Abundance follows. Principle Two: From Vertical to Horizontal Imagine the global value chain of the industry you’re in. This long line consists of many steps: upstream, reaching to your company, and downstream, touching your customers, consumers, and end-of-life entities. This line is also many layers deep, with different industries feeding and interacting with each other. Growing up in business, we are taught to look downstream, paying attention to our customers and consumers.
We are asked to pay attention to our immediate suppliers – to make sure that we have secured prices and quantities. But even more so, we are asked to pay utmost attention to the vertical cut in this chain – our competitors. Yet, in the world of overfished oceans, risks and opportunities are hiding far away from the home grounds – among the suppliers of the suppliers of the suppliers, and customers of customers of customers.

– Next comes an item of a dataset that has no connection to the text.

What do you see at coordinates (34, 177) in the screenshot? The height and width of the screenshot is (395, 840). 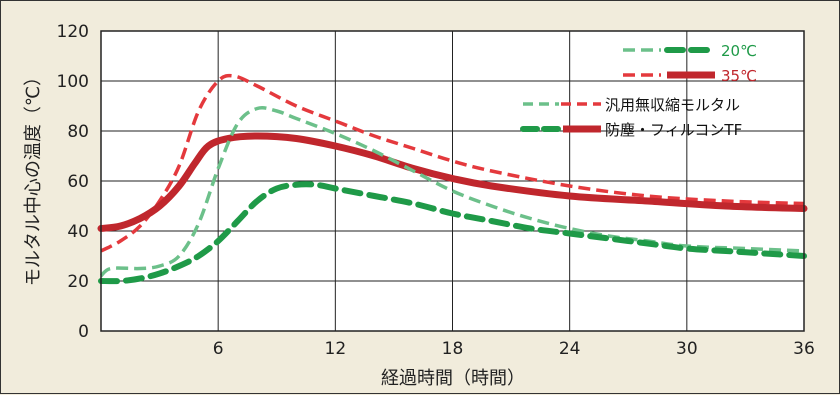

Move beyond your little vertical slice of the global value chain. Expand your horizons. Principle Three: From Growth to Growth Managers in Atlanta, Delhi, or Copenhagen where their growth comes from, and they will give you a clear answer: selling more. Yet, in a world constrained by every type of resource, including landfill space, only one type of “selling more” is possible. We are taught to look at our businesses in terms of our products – even the financial services industry uses the term “product.” Yet, it is precisely in the service of creating more with less – designing a total solution, a unique experience – where growth lies.
Using these and other principles of Overfished Ocean Strategy allows companies, actors, industries, and continents to move from scarcity to abundance. The collapse of the linear throwaway economy is not a question of if but of when. The change is coming, and the rapidly oscillating prices on everything from rice to gold are a first sign of the new reality.
The question is, will you ride the high tides with mastery and purpose, or will you be swallowed by waves that are unexpected and unnoticed until it is too late? If the endless list of Overfished Ocean Strategy innovations is any indication, we should make it into the new world just fine. I am counting on seeing you there.